Polaris Dawn will mark the moment when the Crew Dragon spacecraft will fly to a higher Earth orbit than any other human mission has achieved, some 870 miles (1,400 km) from the surface of our world.

But that’s not all. For the first time in the history of the world, four civilian astronauts will be conducting a spacewalk at the same time, at a distance of 434 miles (700 km) beyond the borders of our world.

The mission will be the first spacewalk (or Extravehicular Activity, EVA, if you prefer the official term) conducted by the Crew Dragon, but it also marks the first time civilians have literally been out in the vacuum of space, the first commercial astronaut spacewalk, if you will.

To make sure these guys are safe while stepping out of the Dragon, SpaceX and it partners have been working on a new spacesuit, which is technically an evolution of the pressure garments astronauts currently wear while boarding the private spacecraft.

We’re promised the suit has been designed using new materials and fabrication processes, but most importantly they’ve been fitted with new joints that should allow for greater mobility – even if it’s likely the first crew to wear them will not have to perform some sort of maintenance work on their ship.

SpaceX EVA suit

Photo: SpaceX

The suit is highlighted by a 3D-printed helmet packing a visor coated with copper and indium tin oxide, meant to reduce glare during the spacewalk. There is also a camera fitted on the thing, and a heads-up display on the inside to feed astronauts relevant information like suit pressure, temperature, and relative humidity. This feature only becomes active during spacewalks.

The legs are protected by special boots, made from the same material SpaceX is using on the Falcon rockets and the Dragon spacecraft.

The suit is not a one-size-fits-all affair, but it is scalable, meaning SpaceX will be able to serve the needs of private and official astronauts no matter their height.

SpaceX says that even if the suit will be first put to the test in low-Earth orbit, its ultimate goal (or the goal of its successors) is to be used on the surface of the Moon and, finally, over on Mars, the planet Elon Musk seems determined to be the first to reach.

That’s because even if all of SpaceX’s current technologies (Falcon, Dragon, Starlink, and the Starship) have present-day applications, they are all part of a larger plan, stated by Musk earlier in April, of making life multi-planetary. Human life, that is.

The Polaris Dawn mission is scheduled to lift off later this summer from the Launch Complex 39A at Kennedy Space Center in Florida.
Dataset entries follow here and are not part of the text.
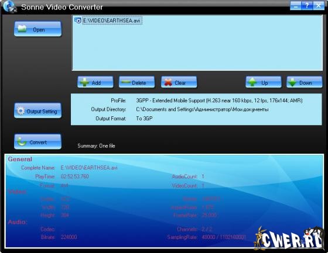Click the Summary: One file status text
The height and width of the screenshot is (253, 328).
pyautogui.click(x=96, y=146)
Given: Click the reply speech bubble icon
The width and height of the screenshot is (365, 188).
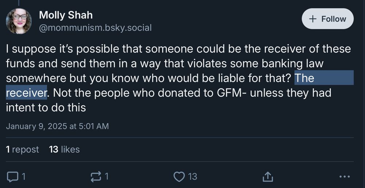Looking at the screenshot, I should coord(11,177).
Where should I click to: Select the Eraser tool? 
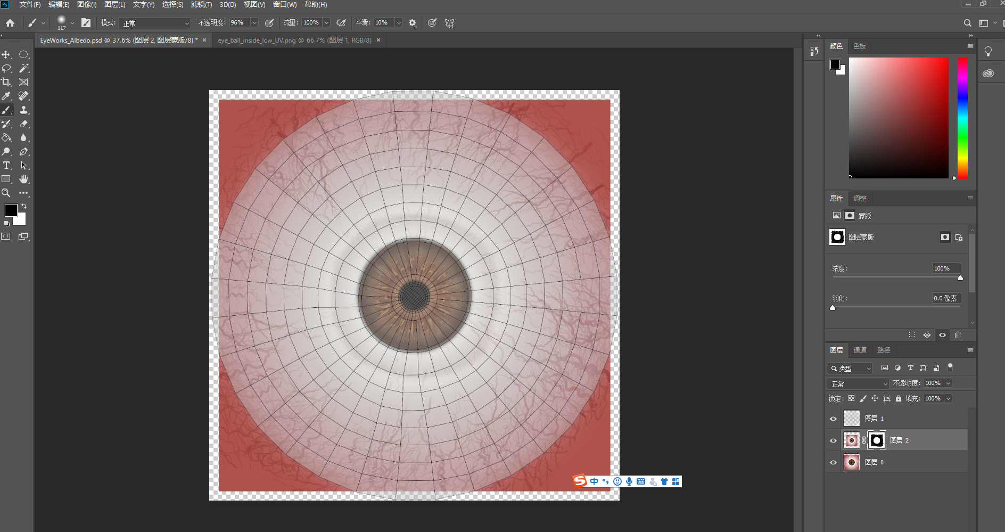23,124
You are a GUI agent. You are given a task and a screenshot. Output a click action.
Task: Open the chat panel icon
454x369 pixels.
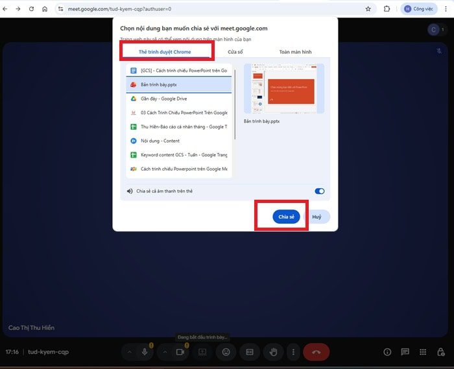tap(405, 352)
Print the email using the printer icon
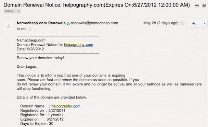Image resolution: width=208 pixels, height=127 pixels. [x=197, y=6]
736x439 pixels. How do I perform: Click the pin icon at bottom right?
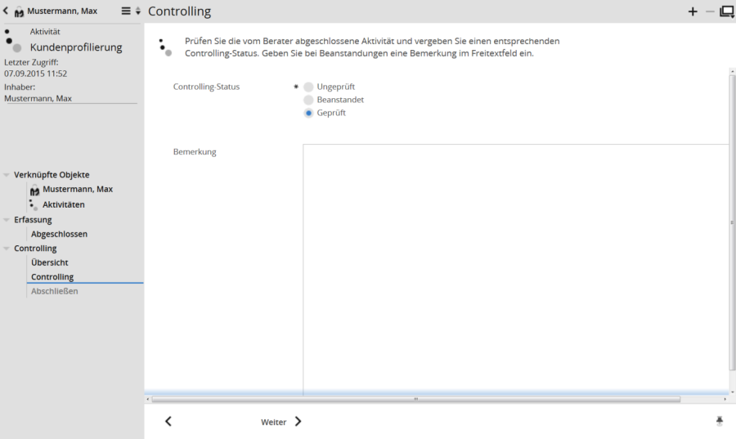click(x=719, y=421)
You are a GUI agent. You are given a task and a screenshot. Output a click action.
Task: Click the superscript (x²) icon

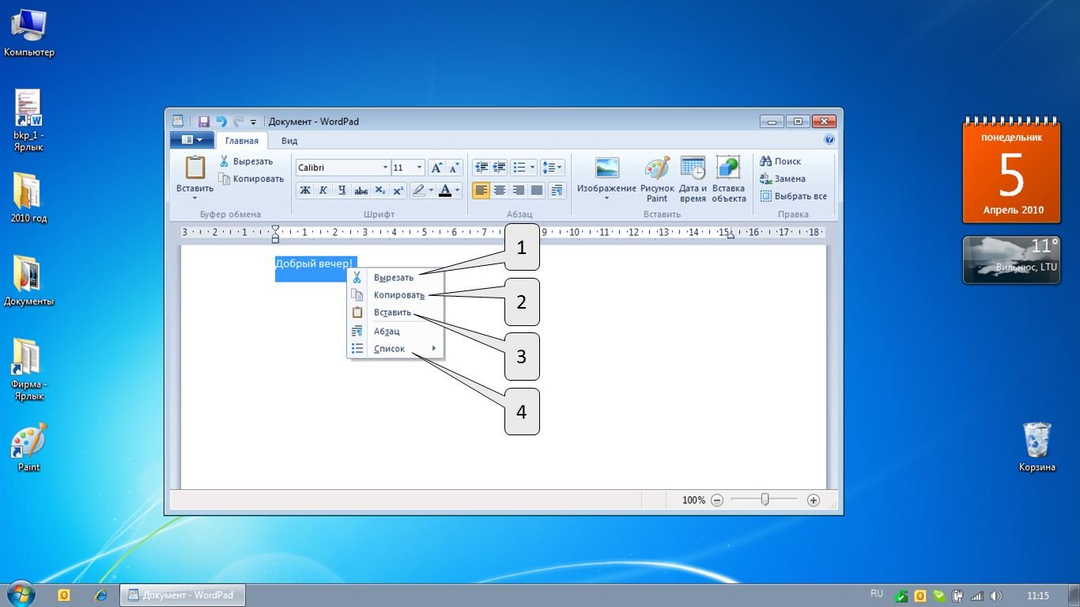click(x=398, y=191)
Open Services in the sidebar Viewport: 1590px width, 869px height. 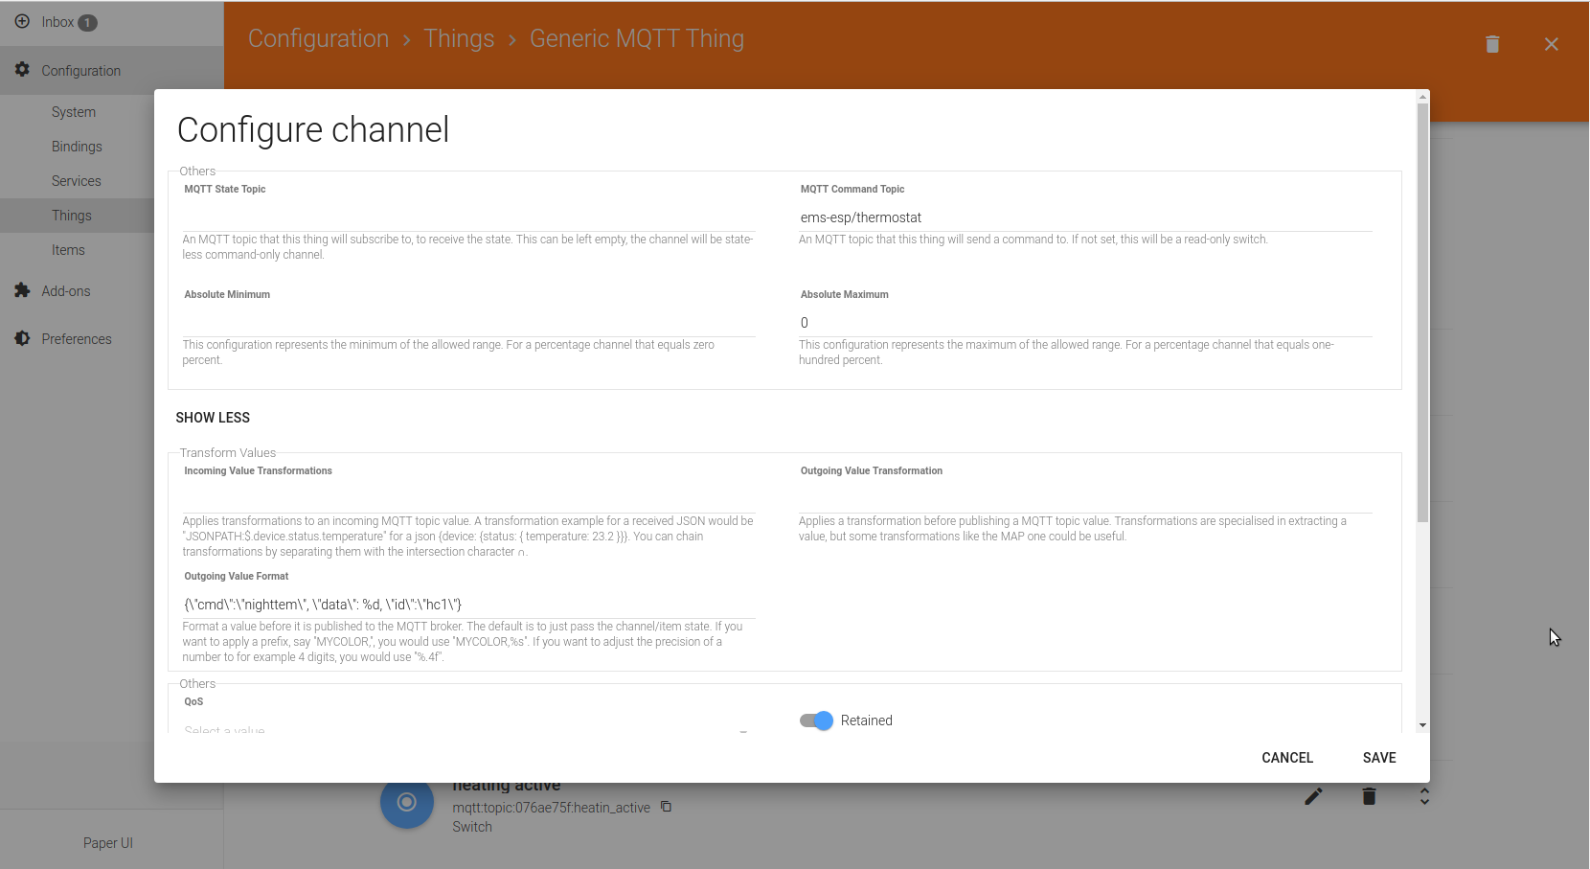77,181
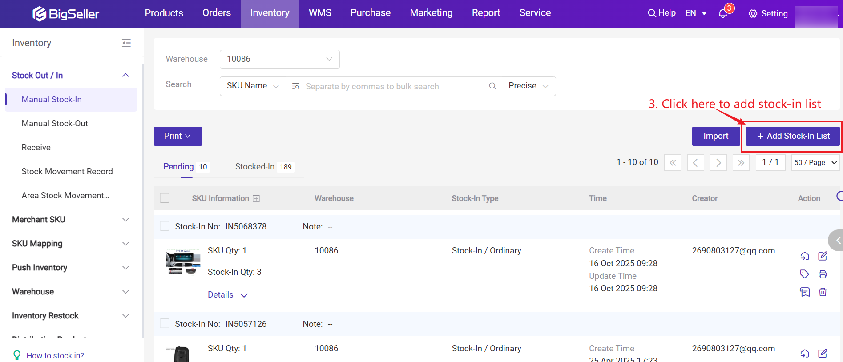The width and height of the screenshot is (843, 362).
Task: Click the edit pencil icon for IN5068378
Action: 823,256
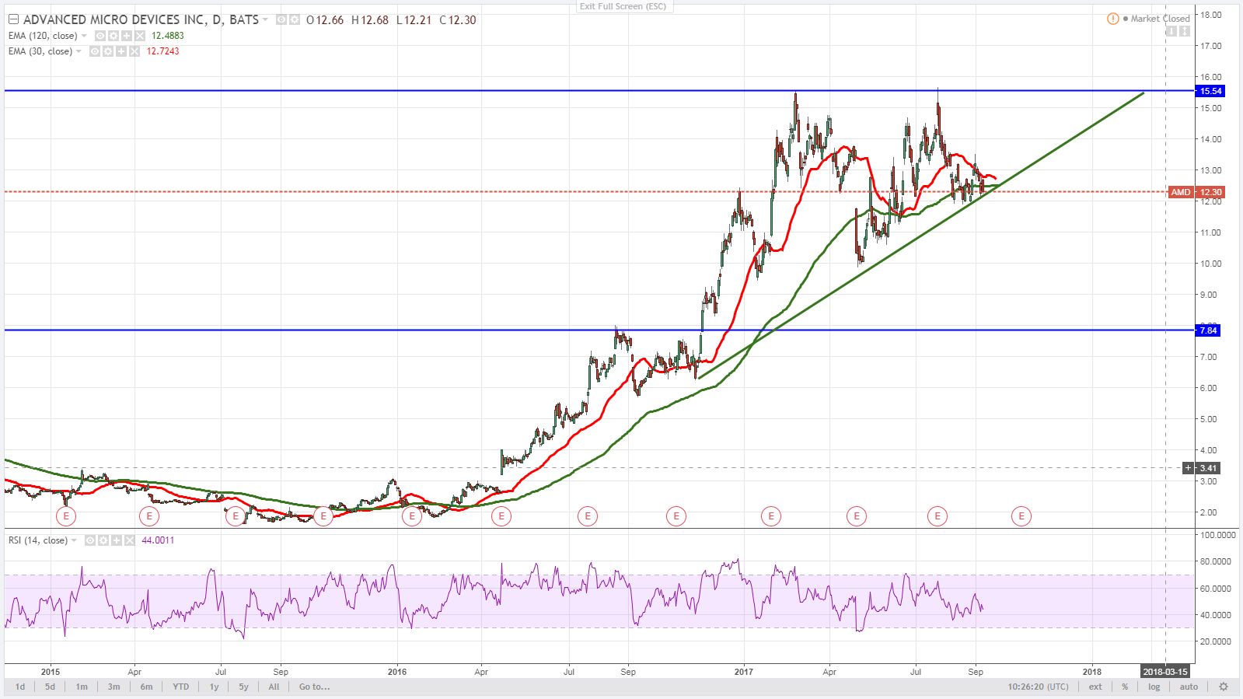Open the RSI indicator settings gear
Image resolution: width=1243 pixels, height=699 pixels.
(x=103, y=540)
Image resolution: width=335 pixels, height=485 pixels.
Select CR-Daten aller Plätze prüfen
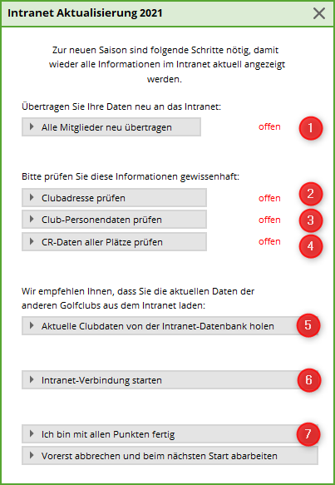(114, 241)
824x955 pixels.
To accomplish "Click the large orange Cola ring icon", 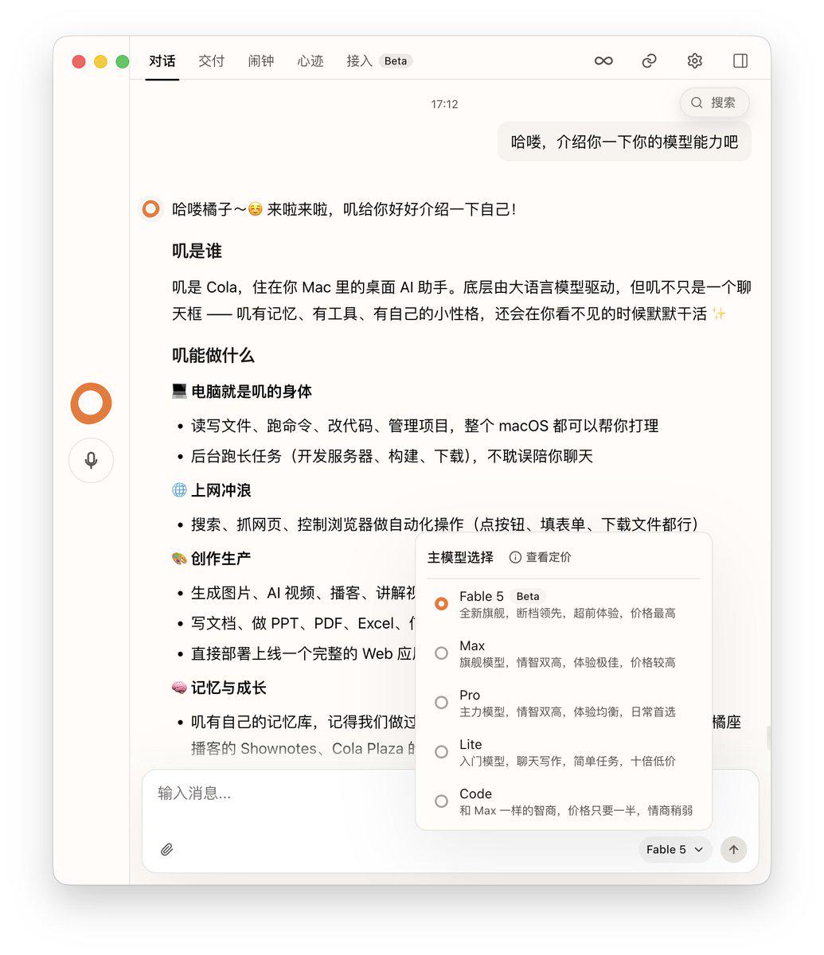I will (x=91, y=403).
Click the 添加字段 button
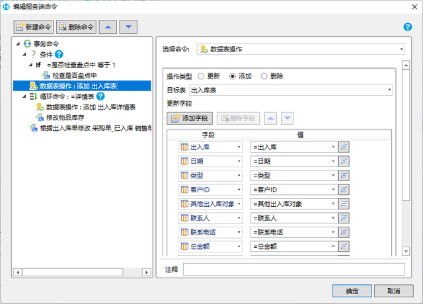Viewport: 423px width, 304px height. (190, 118)
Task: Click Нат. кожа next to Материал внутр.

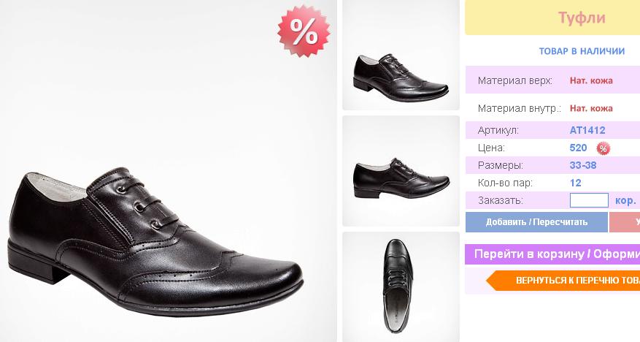Action: pos(591,108)
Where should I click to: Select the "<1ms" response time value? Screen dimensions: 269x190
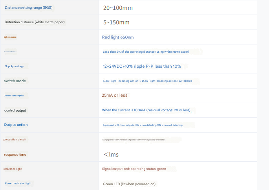click(x=111, y=155)
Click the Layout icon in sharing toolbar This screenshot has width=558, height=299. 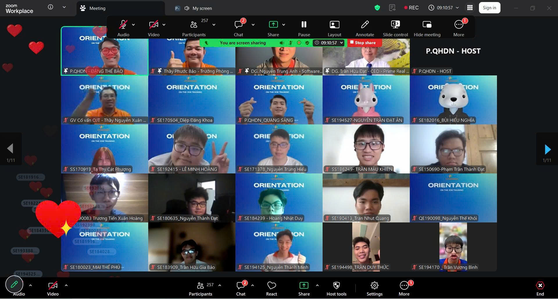coord(334,25)
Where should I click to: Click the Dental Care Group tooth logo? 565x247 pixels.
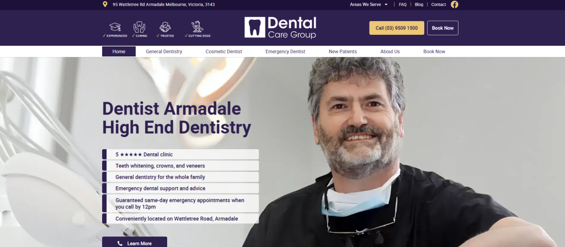pos(254,27)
The crew of the mission (Jared Isaacman, Scott Poteet, Sarah Gillis, Anna Menon) will spend five days in space, both inside the spacecraft and outside of it.

The launch date of the second mission of the Polaris program is not yet set, and we also don’t know what new kind of tech will be tested on that one. Finally, Polaris 3, it too unscheduled at the moment, will take humans up into space on the Starship for the first time.